The nine island nations have sought the guidance of the International Tribunal for the Law of the Sea to ascertain whether carbon dioxide emissions that are absorbed by the oceans can be classified as pollution.
In a significant legal proceeding set to take place in Hamburg, Germany, on September 11th, small island nations that bear a disproportionate impact from the climate crisis will confront high-emitting countries. This event is considered the inaugural climate justice case centered on safeguarding the ocean.
Sea protection under International Tribunal
The leaders of these island nations contend that they are not responsible for causing the issues related to climate change, as they contribute only 1 percent of global carbon emissions. Nonetheless, they are disproportionately burdened by the devastating consequences of climate change. They fear that more widespread disasters are imminent.

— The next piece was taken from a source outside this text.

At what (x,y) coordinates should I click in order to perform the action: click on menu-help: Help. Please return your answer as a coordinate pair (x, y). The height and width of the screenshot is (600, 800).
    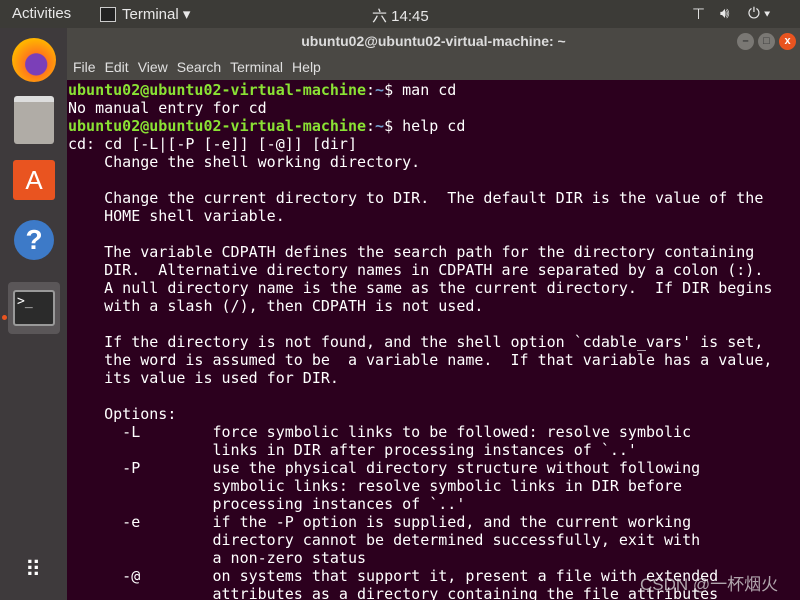
    Looking at the image, I should click on (306, 67).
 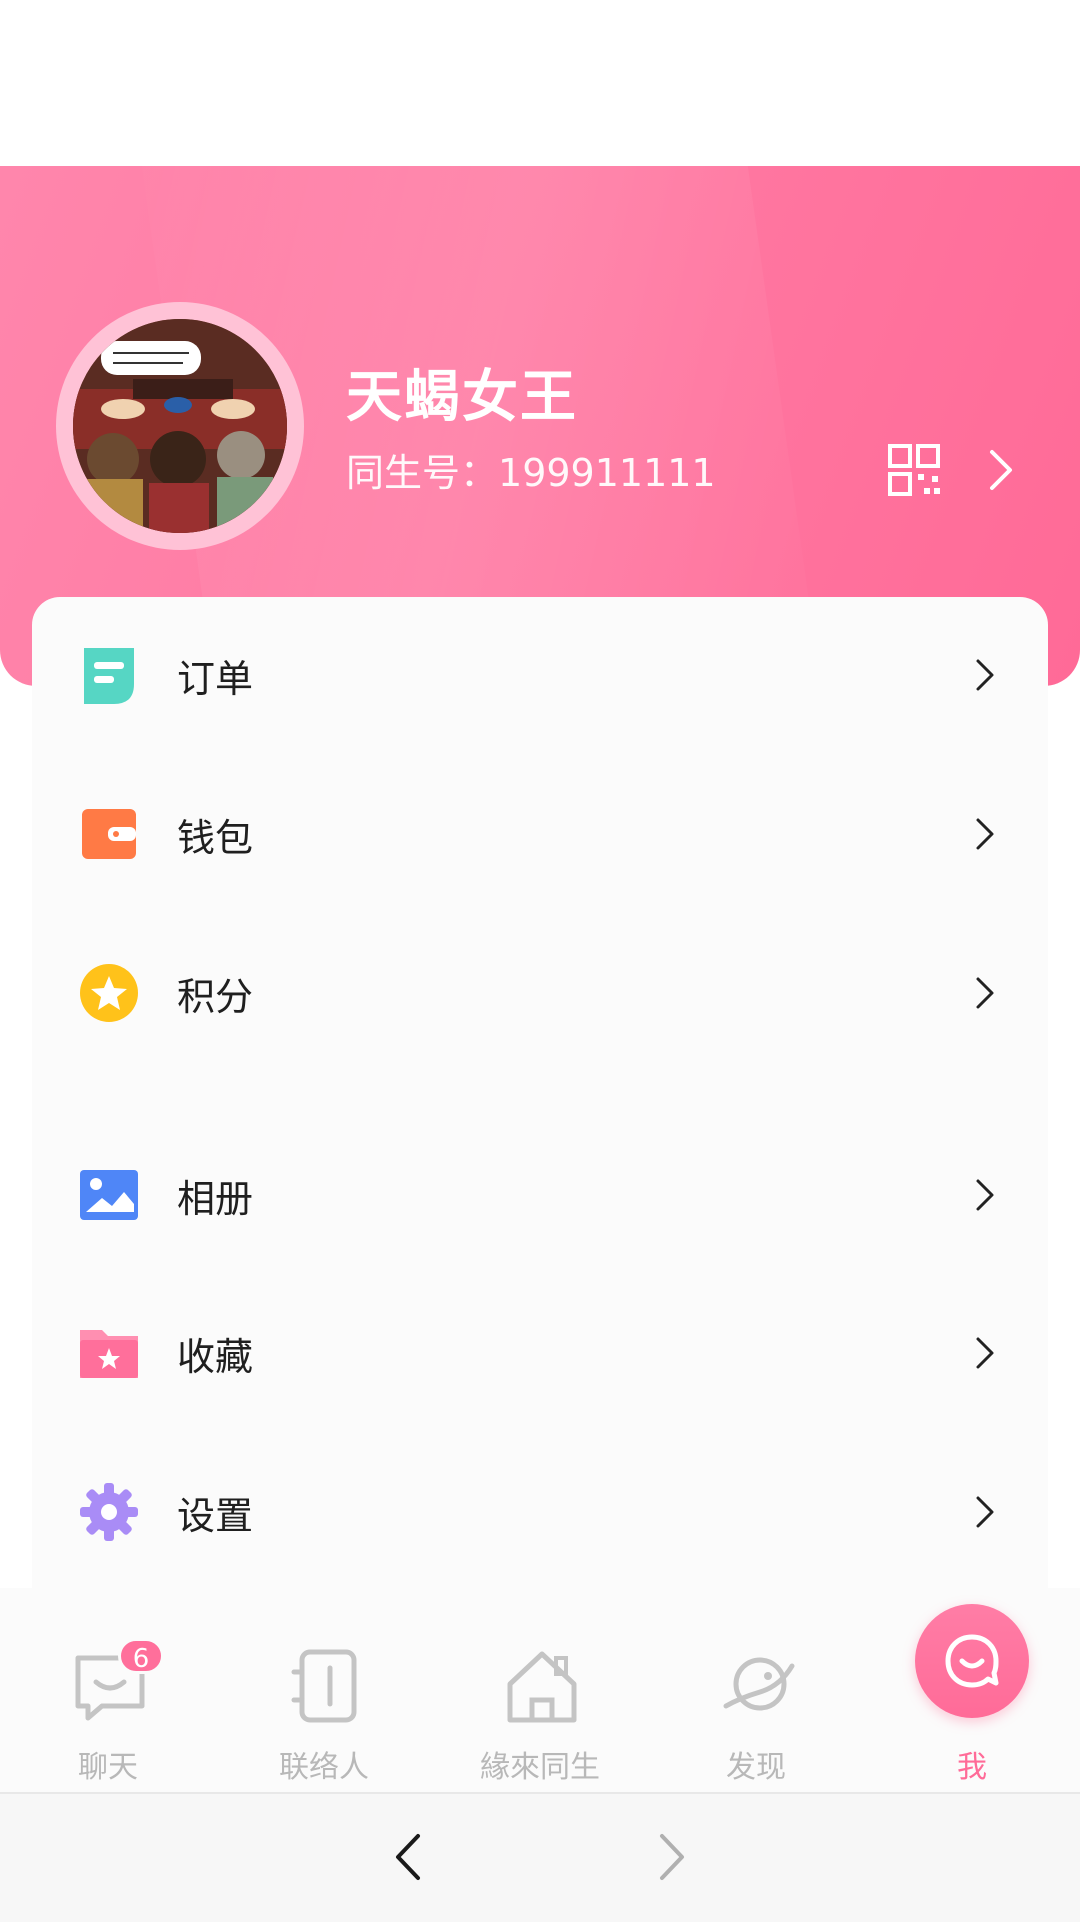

Over the course of a two-day hearing, these nations, which include the Bahamas, Tuvalu, Vanuatu, Antigua and Barbuda, among others, will present their case to the International Tribunal for the Law of the Sea. Their objective is to ascertain whether greenhouse gas emissions absorbed by the marine environment should be classified as pollution. Most nations are bound by the legally binding UN convention on the law of the sea, which mandates them to take actions to prevent, minimize, and manage marine pollution.

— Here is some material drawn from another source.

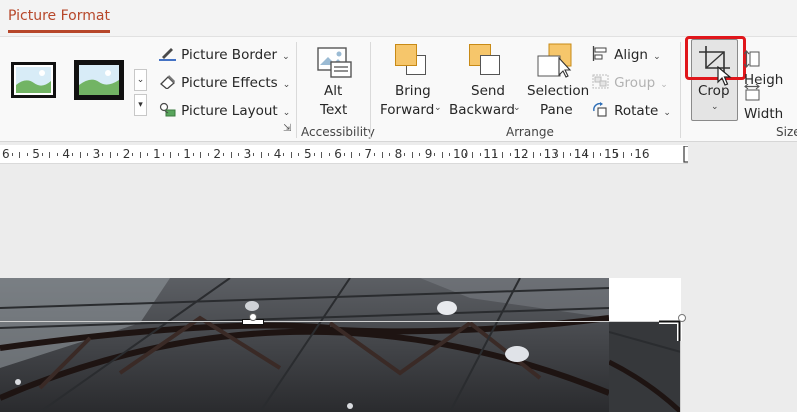 This screenshot has height=412, width=797. What do you see at coordinates (344, 154) in the screenshot?
I see `horizontal-ruler: 6 5 4 3 2 1 1 2 3 4 5 6 7 8 9 10 11 12 13 14 15 16` at bounding box center [344, 154].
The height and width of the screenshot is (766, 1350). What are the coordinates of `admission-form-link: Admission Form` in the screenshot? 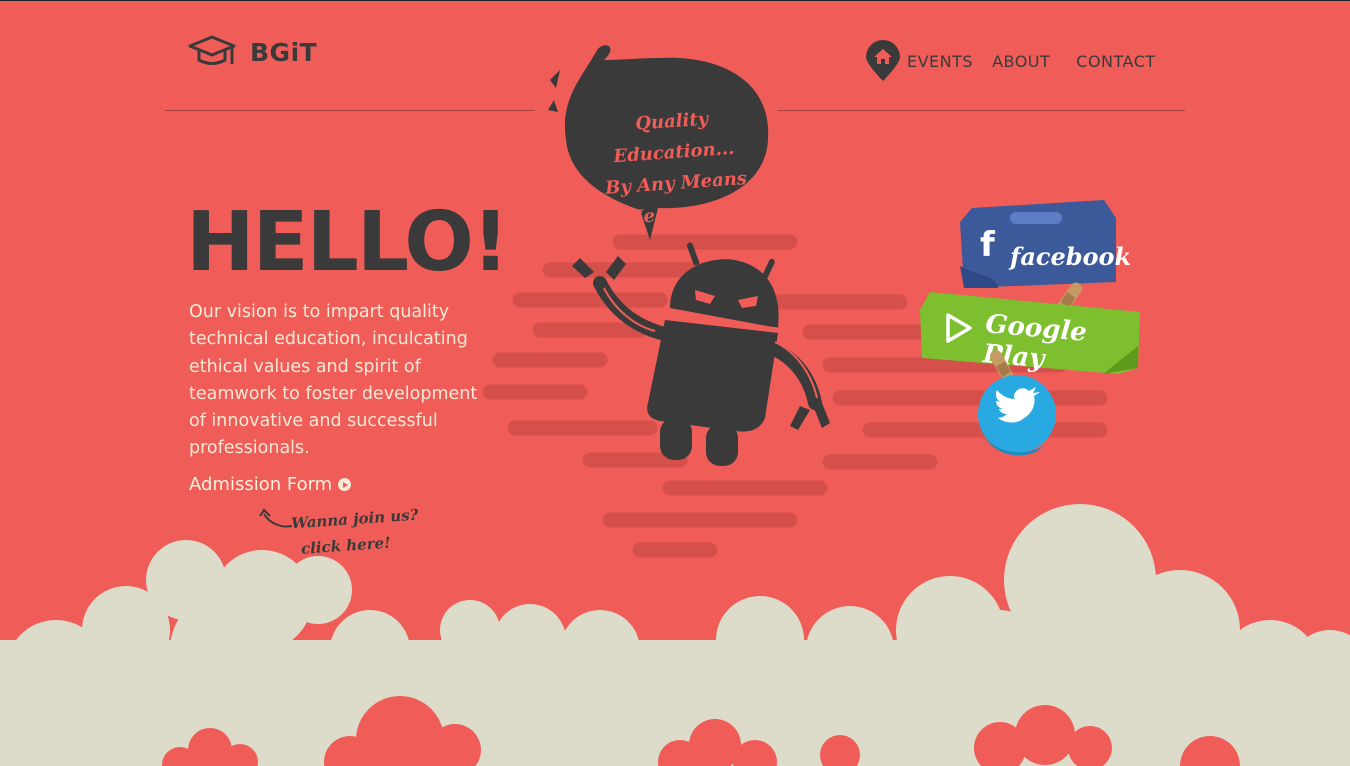 It's located at (270, 484).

Officials from over 40 countries, including significant greenhouse gas emitters such as China, India, and European Union member states, have expressed their interest in participating either through oral presentations or written submissions. The focus of these presentations will be on the 1982 United Nations Convention on the Law of the Sea, which serves as the legal framework governing the utilization of oceans and their resources. This framework includes obligations related to the preservation of the marine environment. It’s important to note that while 168 nations have ratified the convention, the United States is not among them.